Chapitre 1 : Les Pots Cassés
Depuis quelques jours, l’ambiance en Exil avait radicalement changé. Ce qui n’était pas, mais pas du tout, pour plaire à Alastor.
Bon, Nergal roucoulait en permanence, ça, ce n’était pas un problème. Mais bon sang, ce ramassis de pleurnichards le fatiguait. Ils se massaient au pied du pic du village, réfugiés de la guerre civile ravageant les Enfers. Depuis que Môssieur Belzébuth avait décidé de s’asseoir sur un trône plus rembourré que le précèdent, Alastor écopait des pots cassés.

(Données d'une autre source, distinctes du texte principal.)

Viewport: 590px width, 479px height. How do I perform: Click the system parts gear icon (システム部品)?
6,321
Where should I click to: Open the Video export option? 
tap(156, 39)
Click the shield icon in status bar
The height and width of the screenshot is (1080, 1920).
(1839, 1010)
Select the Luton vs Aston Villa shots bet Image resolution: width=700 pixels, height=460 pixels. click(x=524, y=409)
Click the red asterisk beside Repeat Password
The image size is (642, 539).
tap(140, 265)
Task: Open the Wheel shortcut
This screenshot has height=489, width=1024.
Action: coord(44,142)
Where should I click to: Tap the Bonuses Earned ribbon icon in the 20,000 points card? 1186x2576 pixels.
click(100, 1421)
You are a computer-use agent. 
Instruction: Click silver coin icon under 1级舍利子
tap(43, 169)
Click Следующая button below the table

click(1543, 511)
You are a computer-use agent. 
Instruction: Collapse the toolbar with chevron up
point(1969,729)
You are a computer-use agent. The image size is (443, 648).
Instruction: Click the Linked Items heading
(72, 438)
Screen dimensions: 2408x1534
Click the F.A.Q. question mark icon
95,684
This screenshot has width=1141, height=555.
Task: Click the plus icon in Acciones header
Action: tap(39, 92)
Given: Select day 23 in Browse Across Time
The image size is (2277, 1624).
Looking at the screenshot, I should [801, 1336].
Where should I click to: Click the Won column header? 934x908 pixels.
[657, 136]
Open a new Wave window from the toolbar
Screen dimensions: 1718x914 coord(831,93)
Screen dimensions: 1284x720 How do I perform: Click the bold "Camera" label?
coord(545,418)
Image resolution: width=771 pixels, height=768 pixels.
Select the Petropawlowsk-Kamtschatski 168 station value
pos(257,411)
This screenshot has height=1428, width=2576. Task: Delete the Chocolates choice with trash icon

Tout d’abord, d’une lare caractérielle et d’une gamine encore plus dangereuse qu'un dragon mal luné. Puis d’une famille de dingues, réputée pour haïr les démons –hors, il en était un, Hell Ferguson le lui rappelait assez souvent-. Svenn avait bien failli mourir, aussi.
Puis il y avait le reste. Les réfugiés. Les pleurnicheries. La menace perpétuelle de se retrouver eux aussi en guerre, parce qu’ils avaient fichu le pagaille dans la dernière bataille démoniaque. Voir même flanqué une franche raclée aux sbires de Lucifer.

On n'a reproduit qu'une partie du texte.